Os incêndios florestais já consumiram mais de 150 milhões de hectares em todo o mundo entre janeiro e abril de 2026, segundo dados divulgados pelo grupo internacional World Weather Attribution (WWA). O número representa um aumento de 20% em relação ao recorde anterior e coloca o ano atual como um dos mais severos da história recente em eventos climáticos extremos.
De acordo com os pesquisadores, a combinação entre o aquecimento global e a atuação de um fenômeno El Niño considerado particularmente intenso tem favorecido o avanço das queimadas em diferentes continentes.
África e Ásia concentram maiores impactos
Os dados mostram que a África registrou aumento de 23% na área atingida pelo fogo em comparação com o recorde anterior.
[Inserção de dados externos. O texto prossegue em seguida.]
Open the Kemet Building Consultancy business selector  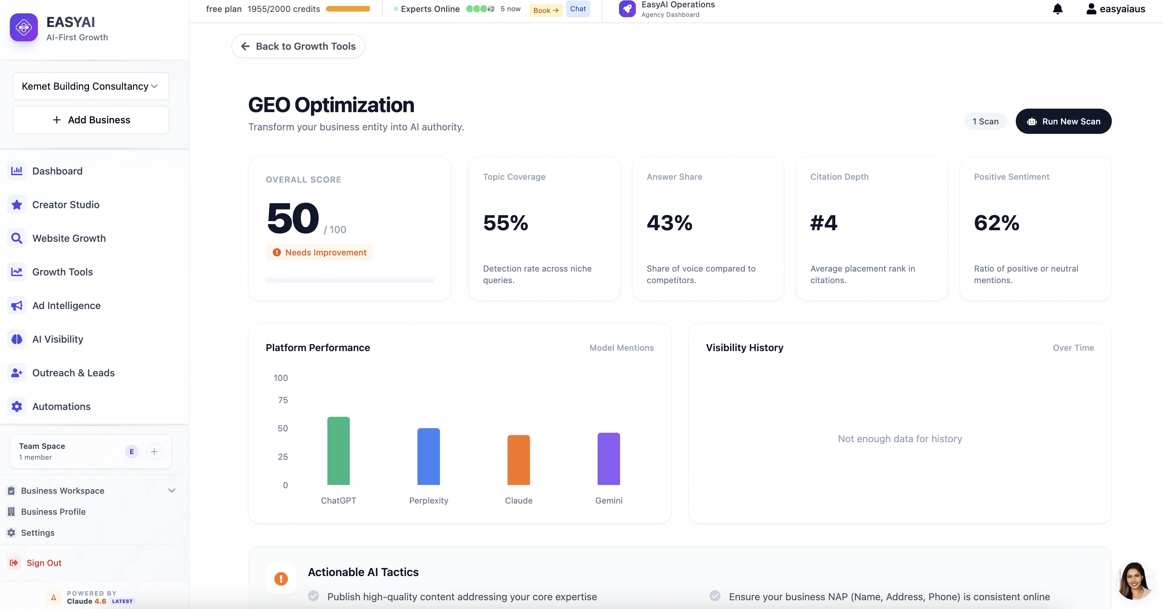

Já na Ásia, o crescimento foi ainda maior, chegando a quase 40%.
Países como Índia e China estão entre os mais afetados pelas queimadas, enfrentando perdas ambientais, prejuízos econômicos e impactos diretos na qualidade do ar e na saúde da população.
Especialistas alertam que a rápida transição entre períodos de chuvas intensas e secas prolongadas cria condições ideais para a propagação do fogo.
Mudanças climáticas ampliam risco de eventos extremos
Segundo o World Weather Attribution, o aumento da temperatura global tem intensificado fenômenos climáticos extremos em diferentes regiões do planeta, elevando a frequência e a intensidade de incêndios florestais, secas e ondas de calor.
Pesquisadores reforçam que ações de prevenção, monitoramento ambiental e redução das emissões de gases de efeito estufa são fundamentais para conter os impactos das mudanças climáticas nos próximos anos.